▶ WHAT TO WORK ON
Pictures excluded, reproduce exactly the lines below from the one with "This screenshot has height=728, width=2328." through the one with "This screenshot has width=665, height=361.", both included.

▶ EXERCISE INPUT
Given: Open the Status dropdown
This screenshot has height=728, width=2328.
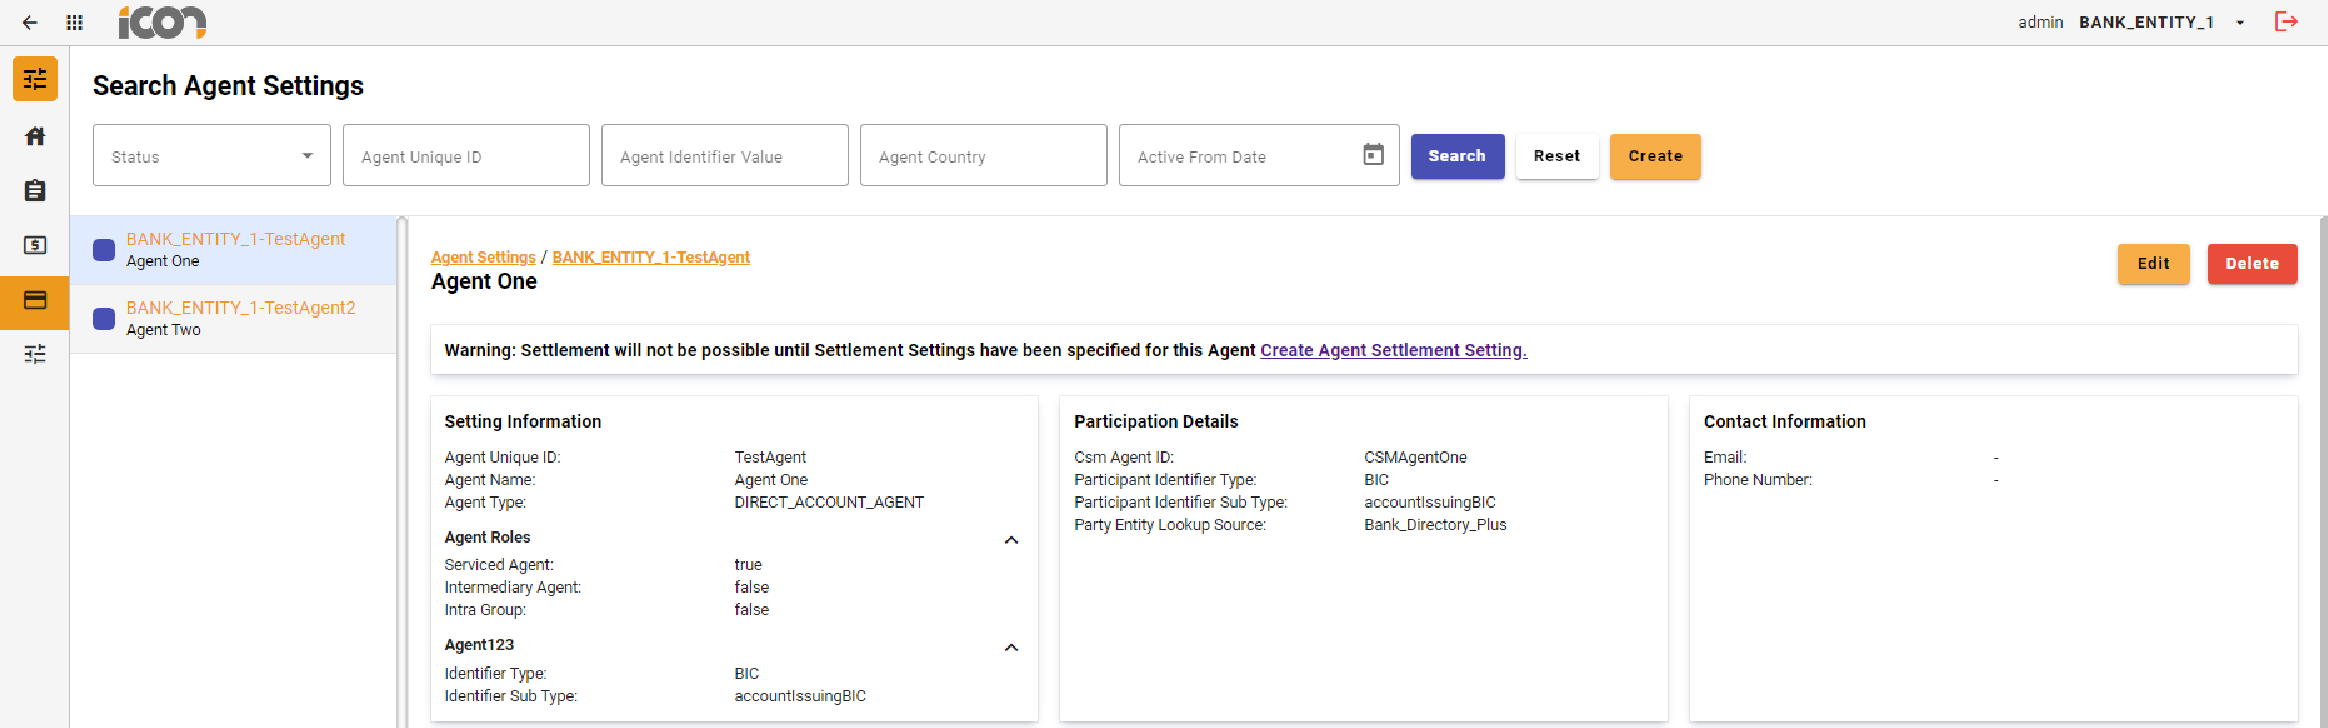Looking at the screenshot, I should (211, 156).
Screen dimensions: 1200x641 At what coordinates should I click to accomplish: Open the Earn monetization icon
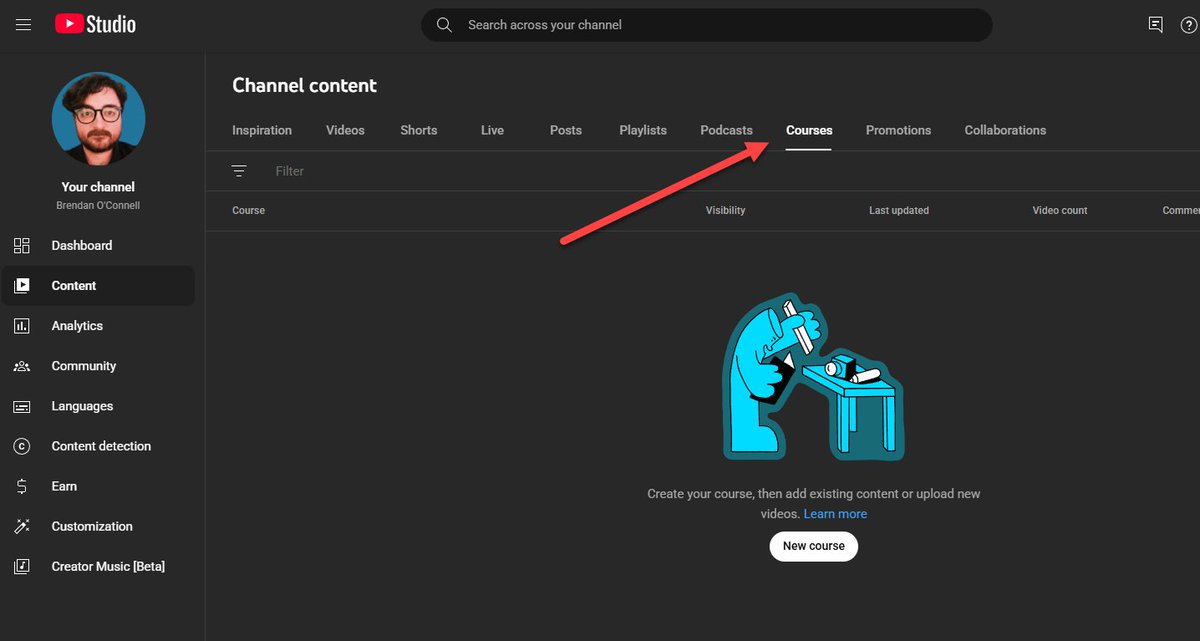pos(22,485)
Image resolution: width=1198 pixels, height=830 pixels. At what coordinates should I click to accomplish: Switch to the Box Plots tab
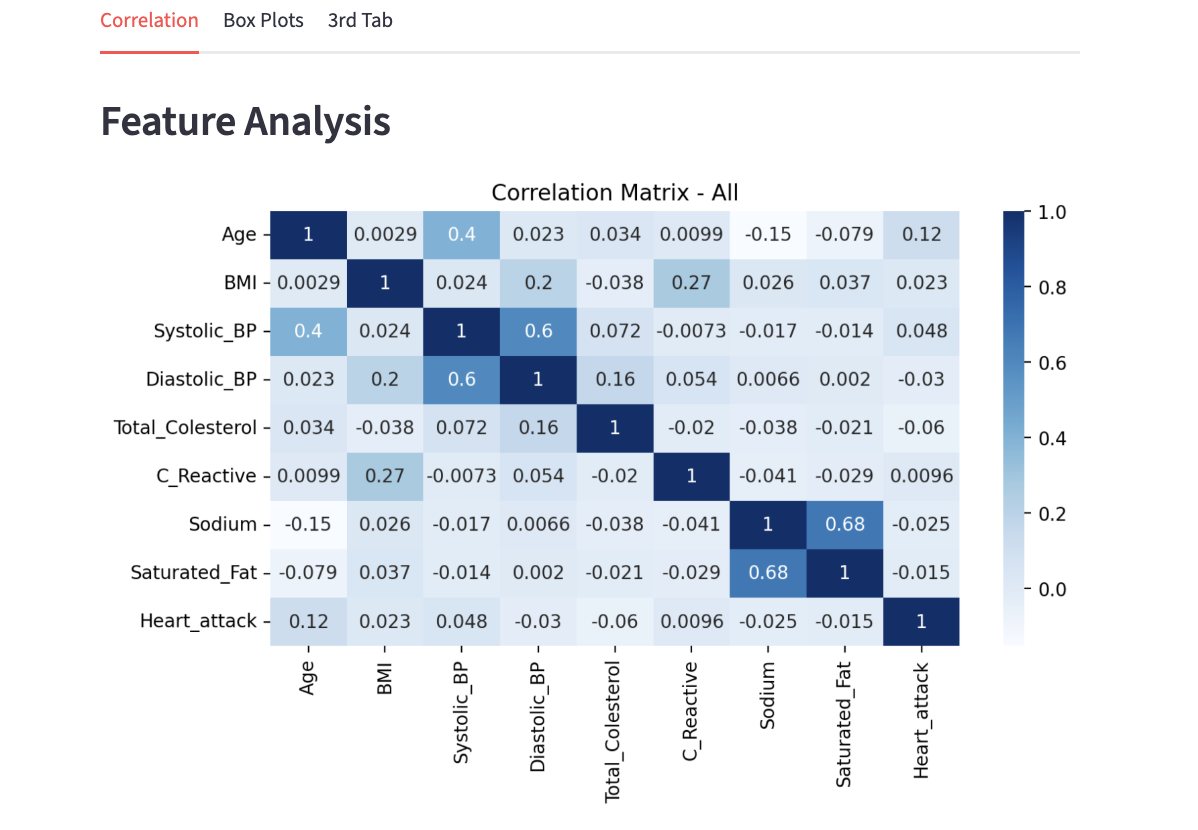tap(263, 20)
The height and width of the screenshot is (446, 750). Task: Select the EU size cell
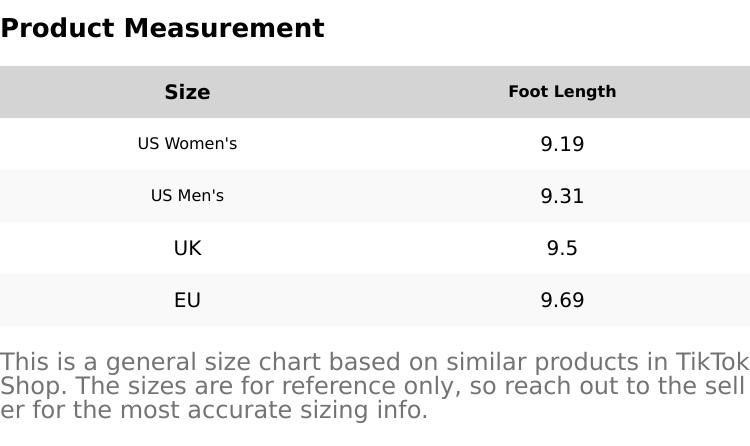(x=187, y=300)
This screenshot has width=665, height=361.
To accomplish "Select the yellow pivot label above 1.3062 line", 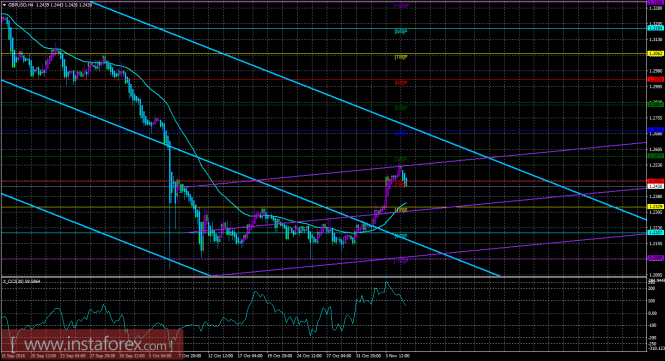I will coord(401,57).
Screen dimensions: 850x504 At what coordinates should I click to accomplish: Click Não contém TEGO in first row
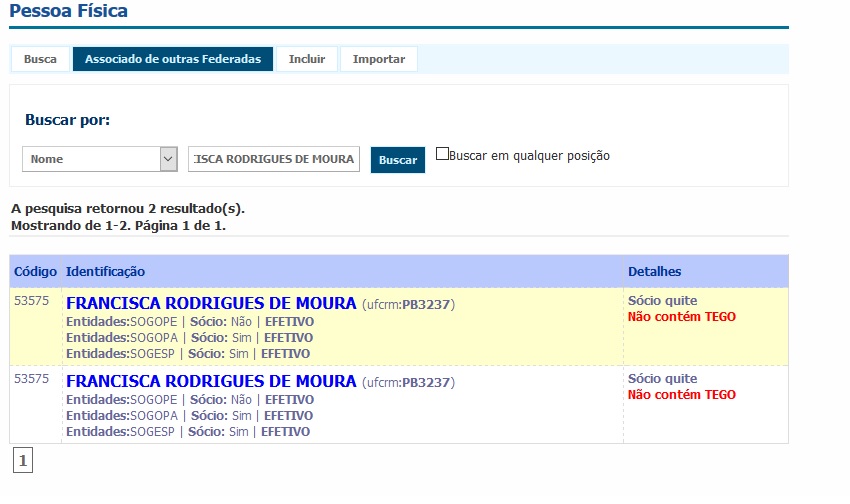[681, 317]
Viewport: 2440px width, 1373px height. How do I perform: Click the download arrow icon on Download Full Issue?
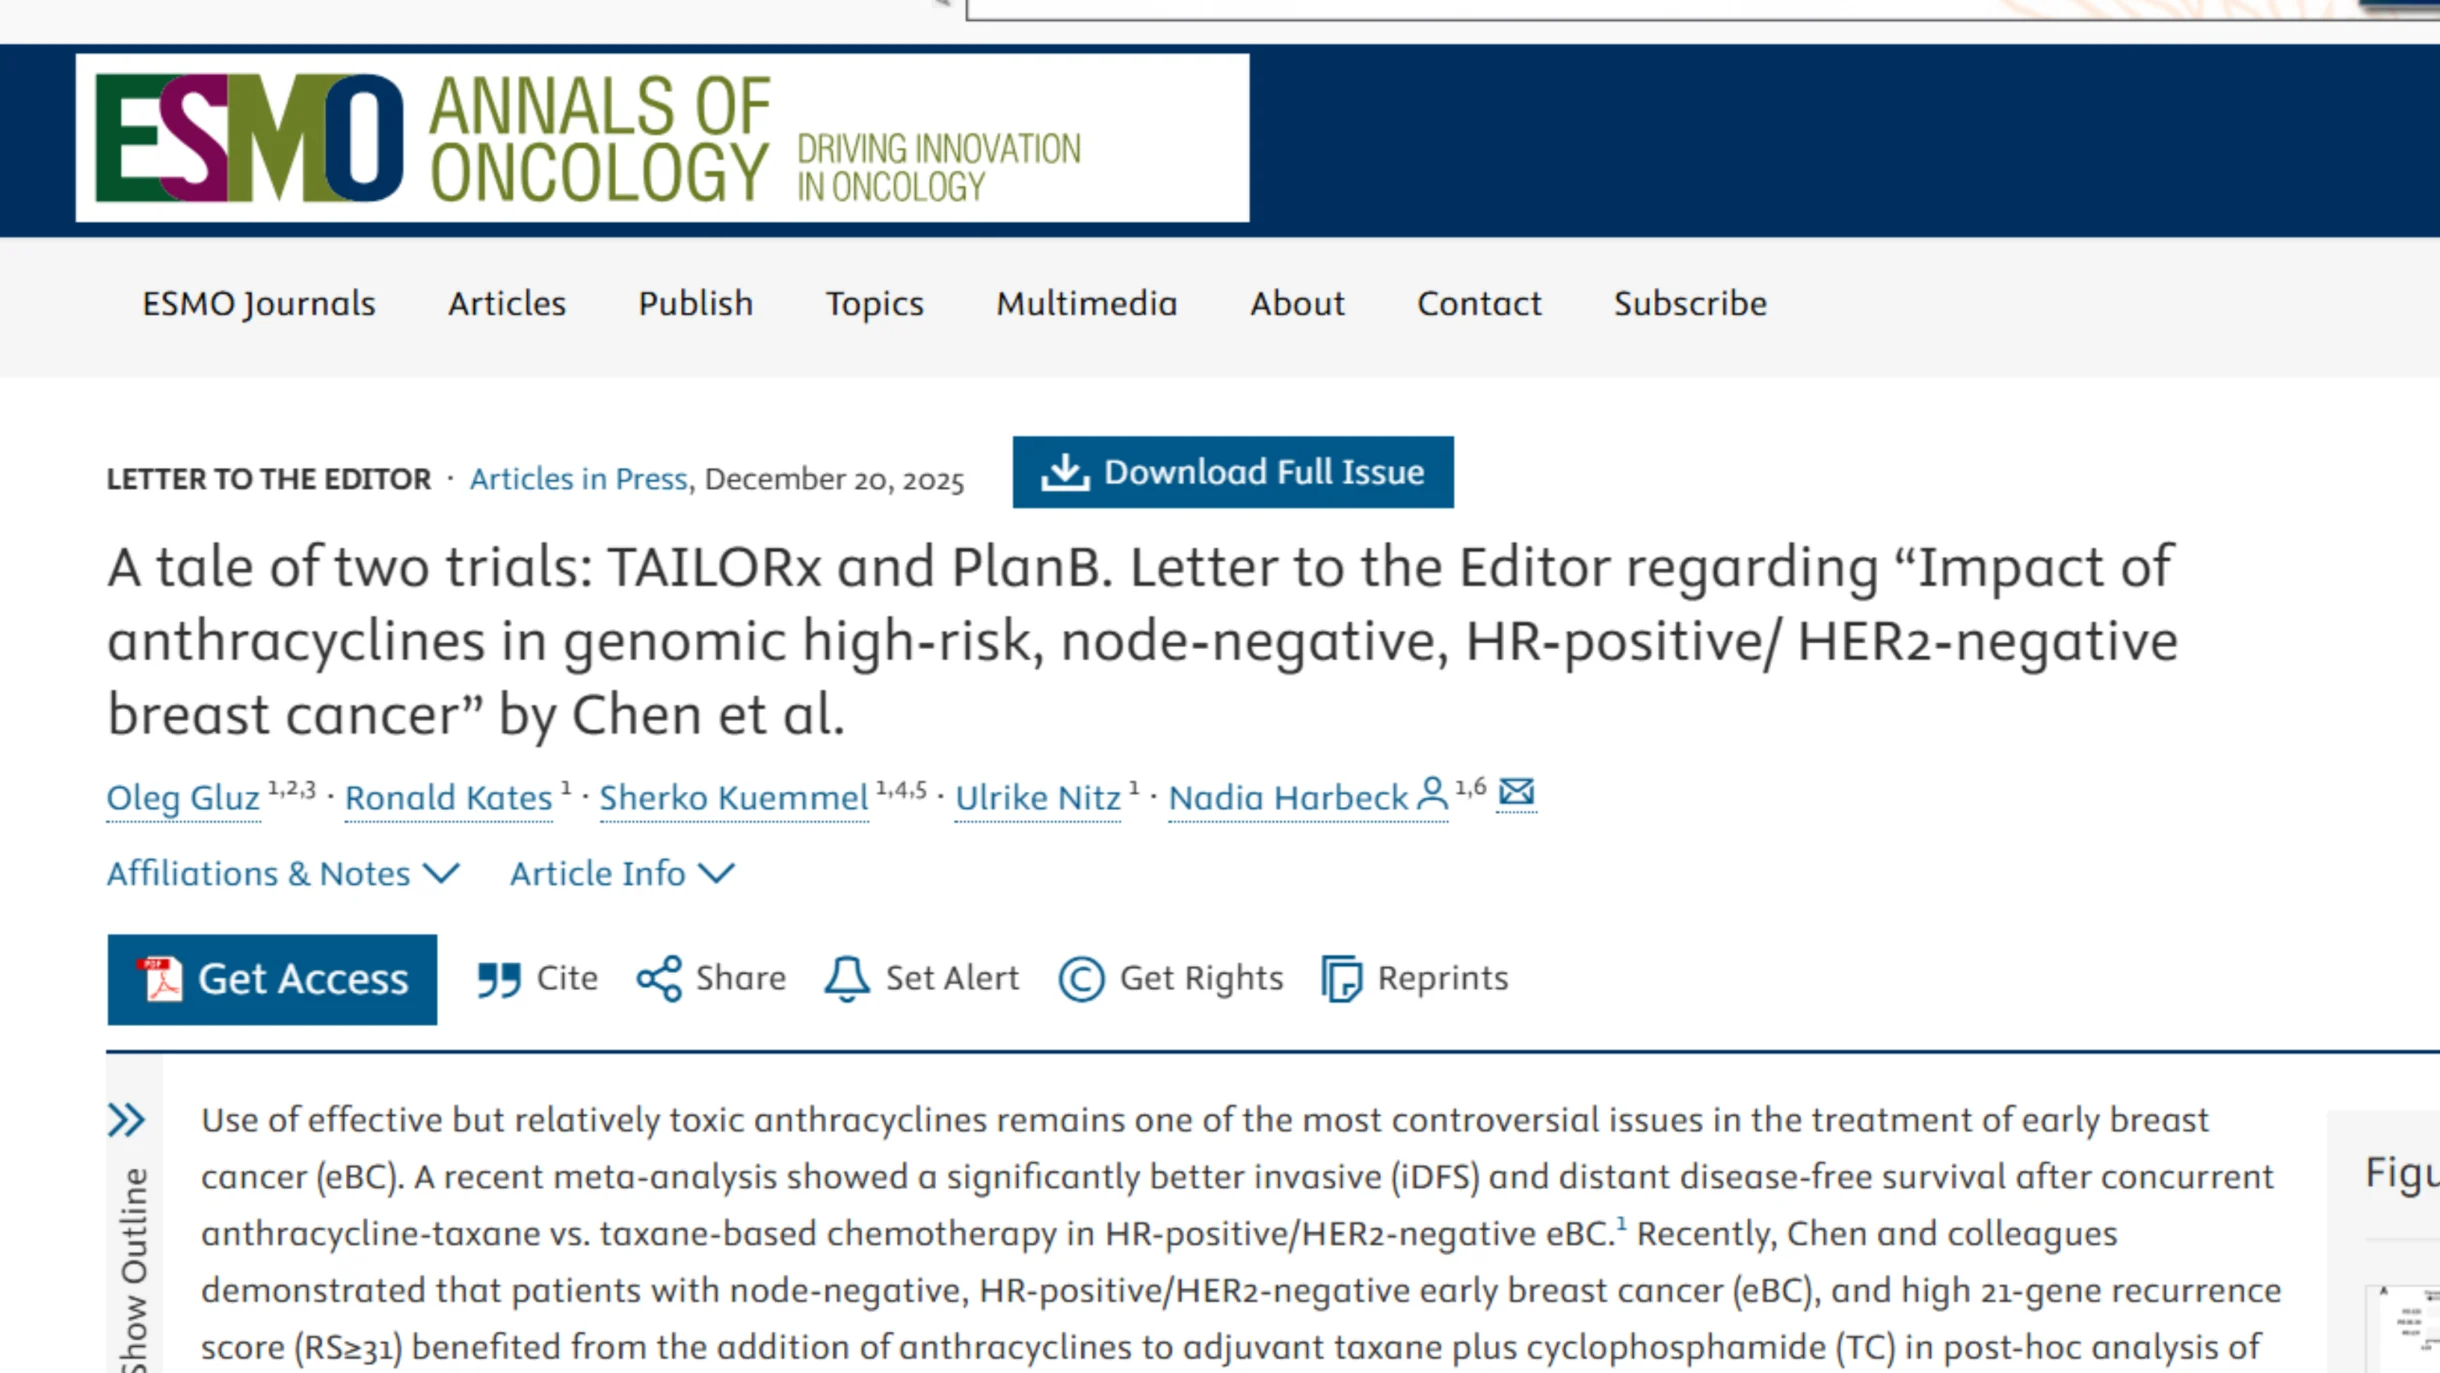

▶ ANSWER FOR THIS EXERCISE
This screenshot has height=728, width=2328.
Looking at the screenshot, I should (211, 156).
Screen dimensions: 1200x641 At what coordinates should I click to accomplish: Open the Earn monetization icon
pos(22,485)
Image resolution: width=1198 pixels, height=830 pixels. At what coordinates should I click to accomplish: Switch to the Box Plots tab
tap(263, 20)
The height and width of the screenshot is (446, 750). Task: Select the EU size cell
(x=187, y=300)
This screenshot has width=665, height=361.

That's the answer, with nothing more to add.